De heer Kamp raakt in zijn motie een ander punt. Hij verzoekt de regering om concreet initiatieven tot de ontwikkeling van bioscienceparken te ondersteunen. Ik heb in het AO gezegd dat ik contact opneem met mijn collega van Economische Zaken. Als bedrijven die in deze richting activiteiten willen ontwikkelen, een vestiging willen openen of een bedrijventerrein willen realiseren, of als gemeenten een dergelijke ontwikkeling willen propageren, dan moeten wij niet alleen vanuit economische invalshoek, maar ook vanuit het oogpunt van veiligheid alles in het werk stellen om een dergelijk project tot een succes te maken. Ik zal haar dat voorstel doen. Ik heb ook gezegd dat de grenzen van de staatssteun buitengewoon nauw moeten worden bewaakt. Of ik positief kan reageren op de motie hangt af van de wijze waarop dat gebeurt. Als de Kamer mijn interpretatie van de motie accepteert in de zin dat ik samen met de minister van Economische Zaken zal bezien welke maatregelen genomen moeten worden om een project tot een succes te maken, dan heb ik geen bezwaar tegen de motie. Als de heer Kamp van mening is, zoals hij in het algemeen overleg was, dat wij zelf het initiatief moeten nemen tot een dergelijke ontwikkeling of dat wij een dergelijke ontwikkeling financieel moeten ondersteunen, dan moet ik het aannemen van de motie ten sterkste ontraden.

De heer Kamp (VVD):

Ik interpreteer de motie nu zoals de minister dat doet.

Minister Ter Horst:

In dat geval laat ik het oordeel over de motie over aan de Kamer.

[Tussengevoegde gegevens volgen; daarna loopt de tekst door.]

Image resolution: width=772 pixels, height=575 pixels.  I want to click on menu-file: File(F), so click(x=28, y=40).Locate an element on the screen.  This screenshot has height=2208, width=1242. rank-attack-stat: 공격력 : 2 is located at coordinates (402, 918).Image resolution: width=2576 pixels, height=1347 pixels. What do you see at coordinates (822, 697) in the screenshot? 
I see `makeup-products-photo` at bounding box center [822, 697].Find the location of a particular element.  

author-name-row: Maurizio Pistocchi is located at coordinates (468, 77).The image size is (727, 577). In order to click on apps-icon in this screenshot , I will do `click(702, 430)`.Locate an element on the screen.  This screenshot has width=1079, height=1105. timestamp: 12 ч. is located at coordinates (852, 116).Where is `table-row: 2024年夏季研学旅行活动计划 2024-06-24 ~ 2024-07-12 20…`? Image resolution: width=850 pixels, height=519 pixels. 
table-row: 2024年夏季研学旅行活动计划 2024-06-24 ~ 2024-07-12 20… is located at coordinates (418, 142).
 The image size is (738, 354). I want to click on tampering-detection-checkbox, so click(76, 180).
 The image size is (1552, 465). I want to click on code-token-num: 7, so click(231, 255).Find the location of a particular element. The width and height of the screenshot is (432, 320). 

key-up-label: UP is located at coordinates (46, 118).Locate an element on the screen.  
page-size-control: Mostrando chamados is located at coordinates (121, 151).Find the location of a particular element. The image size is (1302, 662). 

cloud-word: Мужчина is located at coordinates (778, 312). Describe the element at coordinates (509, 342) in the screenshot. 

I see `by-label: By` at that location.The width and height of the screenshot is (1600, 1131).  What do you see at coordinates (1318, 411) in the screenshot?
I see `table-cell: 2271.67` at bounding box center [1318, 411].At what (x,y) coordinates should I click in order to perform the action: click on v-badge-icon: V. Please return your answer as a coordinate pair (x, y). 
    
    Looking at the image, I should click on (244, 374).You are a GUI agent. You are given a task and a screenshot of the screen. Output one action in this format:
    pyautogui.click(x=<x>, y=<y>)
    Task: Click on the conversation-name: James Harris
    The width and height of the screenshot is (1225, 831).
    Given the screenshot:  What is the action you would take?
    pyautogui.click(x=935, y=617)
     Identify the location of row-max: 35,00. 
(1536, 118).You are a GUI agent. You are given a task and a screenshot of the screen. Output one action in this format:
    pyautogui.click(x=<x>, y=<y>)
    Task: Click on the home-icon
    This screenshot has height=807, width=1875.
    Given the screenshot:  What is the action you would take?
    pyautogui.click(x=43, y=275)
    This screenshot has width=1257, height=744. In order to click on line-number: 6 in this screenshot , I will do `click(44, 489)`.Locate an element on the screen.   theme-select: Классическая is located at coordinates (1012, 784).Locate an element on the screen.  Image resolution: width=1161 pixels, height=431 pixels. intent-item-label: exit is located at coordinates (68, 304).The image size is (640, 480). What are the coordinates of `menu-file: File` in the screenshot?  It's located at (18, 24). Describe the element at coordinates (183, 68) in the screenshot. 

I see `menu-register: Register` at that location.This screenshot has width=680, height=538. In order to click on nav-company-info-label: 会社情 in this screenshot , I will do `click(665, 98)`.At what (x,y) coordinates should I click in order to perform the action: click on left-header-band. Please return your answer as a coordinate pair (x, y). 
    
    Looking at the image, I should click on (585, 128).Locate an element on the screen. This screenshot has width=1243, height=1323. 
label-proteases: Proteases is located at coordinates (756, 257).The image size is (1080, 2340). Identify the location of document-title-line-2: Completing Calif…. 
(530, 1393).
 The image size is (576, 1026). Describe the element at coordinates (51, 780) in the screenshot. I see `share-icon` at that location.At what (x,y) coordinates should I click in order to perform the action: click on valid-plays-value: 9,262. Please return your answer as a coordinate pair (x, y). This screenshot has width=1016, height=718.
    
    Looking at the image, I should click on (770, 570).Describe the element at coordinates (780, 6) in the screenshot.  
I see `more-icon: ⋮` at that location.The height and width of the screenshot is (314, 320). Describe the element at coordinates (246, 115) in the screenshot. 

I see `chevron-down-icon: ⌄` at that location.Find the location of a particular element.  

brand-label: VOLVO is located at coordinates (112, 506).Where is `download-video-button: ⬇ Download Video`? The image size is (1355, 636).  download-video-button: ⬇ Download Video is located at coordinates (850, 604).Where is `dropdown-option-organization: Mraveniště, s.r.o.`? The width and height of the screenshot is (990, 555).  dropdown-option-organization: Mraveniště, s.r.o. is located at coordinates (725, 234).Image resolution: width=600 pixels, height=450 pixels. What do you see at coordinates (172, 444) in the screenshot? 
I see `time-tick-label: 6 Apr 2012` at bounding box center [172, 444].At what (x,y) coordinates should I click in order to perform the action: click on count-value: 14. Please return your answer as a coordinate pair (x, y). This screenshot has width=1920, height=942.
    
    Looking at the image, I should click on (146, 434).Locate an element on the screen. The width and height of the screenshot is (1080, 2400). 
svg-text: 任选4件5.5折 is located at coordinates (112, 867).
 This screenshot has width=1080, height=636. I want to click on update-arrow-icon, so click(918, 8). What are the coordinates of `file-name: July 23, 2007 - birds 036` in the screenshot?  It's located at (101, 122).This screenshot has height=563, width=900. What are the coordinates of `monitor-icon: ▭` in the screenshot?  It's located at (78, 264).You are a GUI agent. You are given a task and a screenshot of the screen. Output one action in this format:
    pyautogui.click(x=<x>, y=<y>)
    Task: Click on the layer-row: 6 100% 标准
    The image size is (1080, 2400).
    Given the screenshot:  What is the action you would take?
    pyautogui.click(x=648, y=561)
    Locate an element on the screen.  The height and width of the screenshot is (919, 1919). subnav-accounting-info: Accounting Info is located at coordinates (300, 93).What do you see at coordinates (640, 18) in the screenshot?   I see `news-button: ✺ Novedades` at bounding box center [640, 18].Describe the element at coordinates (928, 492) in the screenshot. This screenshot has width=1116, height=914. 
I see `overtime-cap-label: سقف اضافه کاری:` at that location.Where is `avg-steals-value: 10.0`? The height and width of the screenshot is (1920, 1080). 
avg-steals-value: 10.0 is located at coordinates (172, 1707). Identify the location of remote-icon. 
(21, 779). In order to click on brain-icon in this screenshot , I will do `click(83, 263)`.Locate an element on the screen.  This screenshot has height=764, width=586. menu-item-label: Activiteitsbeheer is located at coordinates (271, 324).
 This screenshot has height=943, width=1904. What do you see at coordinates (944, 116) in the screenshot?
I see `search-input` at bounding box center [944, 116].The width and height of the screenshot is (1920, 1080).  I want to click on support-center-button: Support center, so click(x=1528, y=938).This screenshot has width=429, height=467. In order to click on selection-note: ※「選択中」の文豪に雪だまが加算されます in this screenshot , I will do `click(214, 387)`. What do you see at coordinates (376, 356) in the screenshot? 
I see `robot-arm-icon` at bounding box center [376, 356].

De heer De Roon vraagt de regering bij motie om een stevige repressieve aanpak van het dierenrechtenterrorisme door infiltratie et cetera. Ik heb al aangegeven dat het de regering ernst is met het optreden tegen dierenrechtenactivisten. Wij zijn echter van mening dat de term "terrorisme" daar niet op van toepassing is. Er zou een situatie kunnen ontstaan waarvan je zegt dat het in hetzelfde vlak valt, maar dat is nu niet het geval. Dan moeten wij het naar de mening van de regering ook niet doen. Wij ondernemen allerlei activiteiten om ervoor te zorgen dat het het dierenrechtenactivisten zo moeilijk mogelijk wordt gemaakt als zij andere dan wettelijke mogelijkheden kiezen om hun opvattingen helder te maken. Wij hebben ook al eerder naar aanleiding van een motie van het CDA afgesproken dat wij in de wet Extreme overlast die binnenkort naar de Kamer gaat, zullen aangeven dat die wet ook van toepassing is op dierenrechtenactivisten. De regering heeft daarom geen behoefte aan deze motie en is het bovendien niet eens met de terminologie.

In zijn tweede motie vraagt de heer Van Roon in contact te treden met de investeerder die zich heeft teruggetrokken uit het project in Venray. Dat gaat de regering absoluut te ver. Ik heb net in reactie op de motie van de heer Kamp al aangegeven waar onze grenzen liggen. Dit ligt daarbuiten, dus moet ik ook aanneming van deze motie ontraden.

De beraadslaging wordt gesloten.

De voorzitter:

Ik dank de minister voor haar beantwoording.